This mini-project demonstrates the performance difference between CPU and GPU execution by computing a nonlinear mathematical function over 10 million floating-point values.
The function evaluated is:
[ y = sin(x) + log(x + 1) + sqrt{x} ]
- CPU implementation in C++
- GPU implementation in CUDA
- Performance benchmarking and timing comparison
- Run and tested on Google Colab with NVIDIA Tesla T4 GPU
| File | Description |
|---|---|
cpu_nonlinear.cpp |
C++ source code for CPU implementation |
gpu_nonlinear.cu |
CUDA source code for GPU implementation |
HPC_CUDA.ipynb |
Colab notebook containing both implementations and results |
AHP_CUDA_Report.pdf |
Detailed report including setup, results, and inference |
- C++
- CUDA Toolkit 11.8
- NVIDIA Tesla T4 GPU (Google Colab)
You need to have CUDA Toolkit installed (or use Google Colab with GPU enabled).
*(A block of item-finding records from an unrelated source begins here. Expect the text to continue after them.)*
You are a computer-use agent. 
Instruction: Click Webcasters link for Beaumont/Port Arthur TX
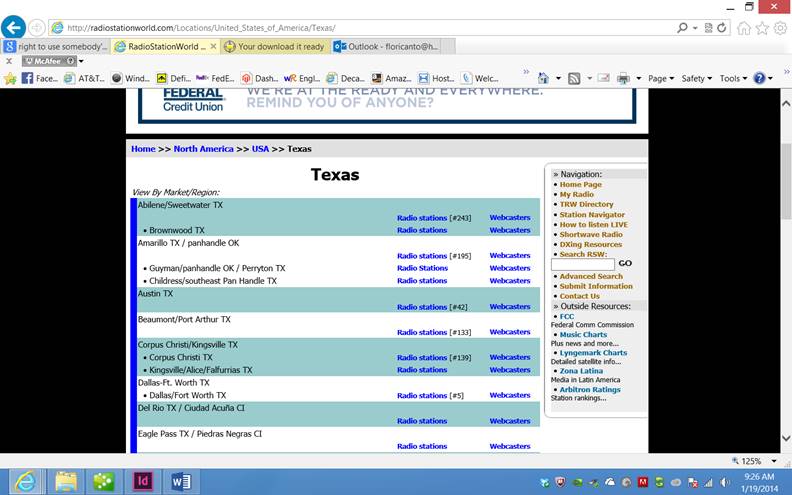pyautogui.click(x=509, y=332)
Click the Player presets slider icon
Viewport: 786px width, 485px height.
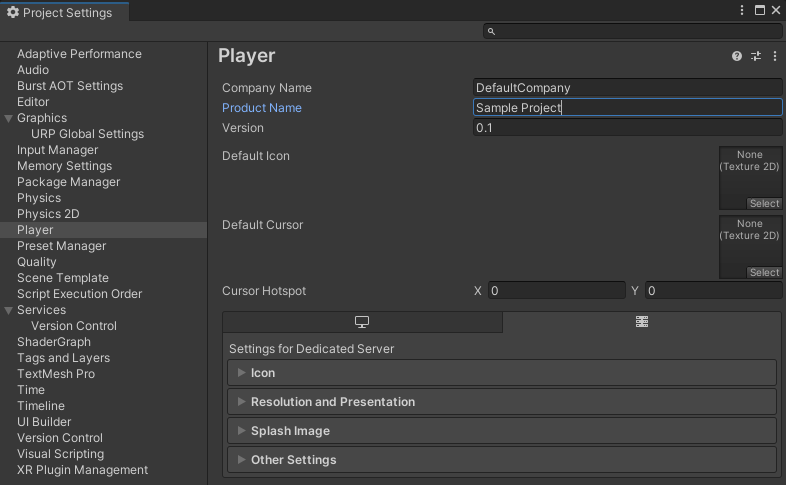click(x=756, y=56)
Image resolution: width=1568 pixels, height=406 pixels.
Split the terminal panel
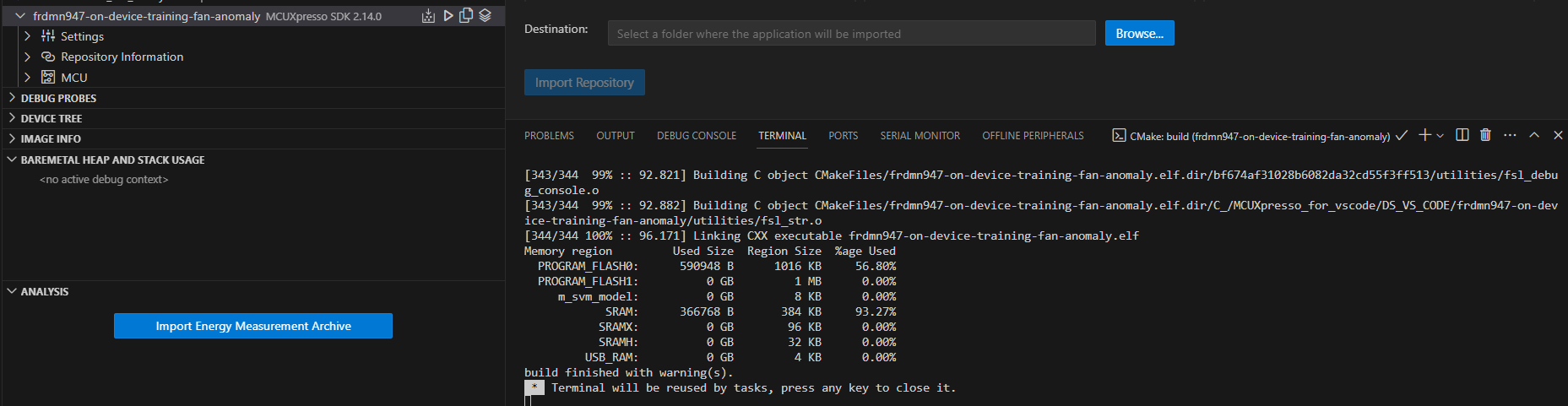[x=1462, y=135]
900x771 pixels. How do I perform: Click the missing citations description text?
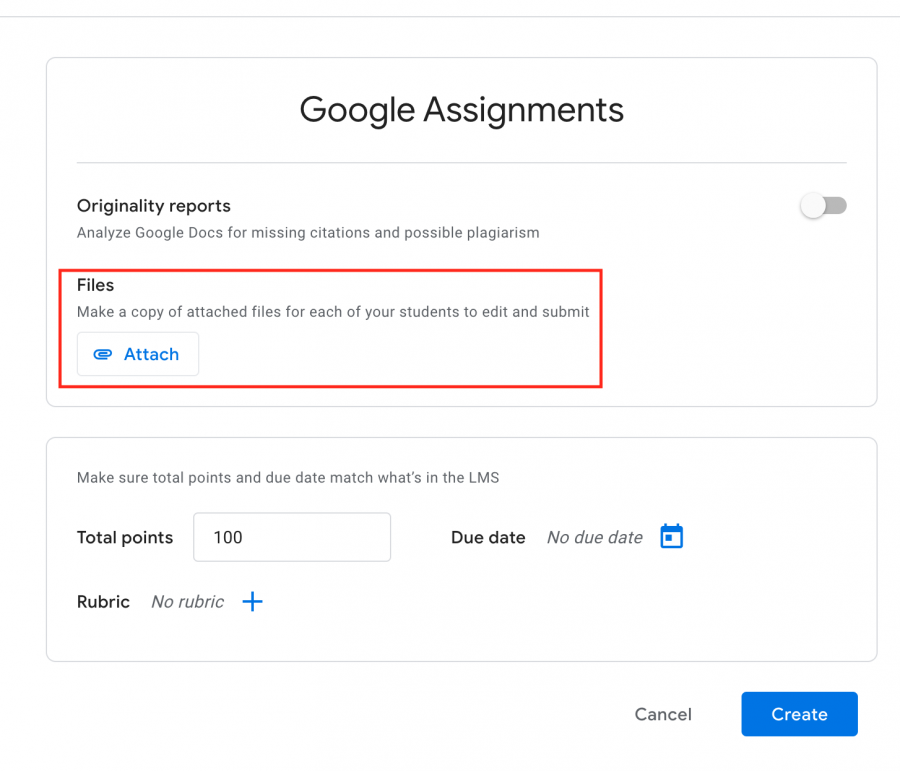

Open a terminal in the project directory and run:
g++ cpu_nonlinear.cpp -o cpu_exec
./cpu_exec
Open a terminal in the project directory and run:
nvcc gpu_nonlinear.cu -o gpu_exec
./gpu_exec
| Metric | CPU | GPU |
|---|---|---|
| Time (seconds) | 0.3584 | 0.0506 |
Configuration:
- Threads per block: 256
- Blocks per grid: 39,063
- Total GPU threads launched: 10,000,128
Conclusion:
GPU execution achieved approximately 7× speedup over CPU.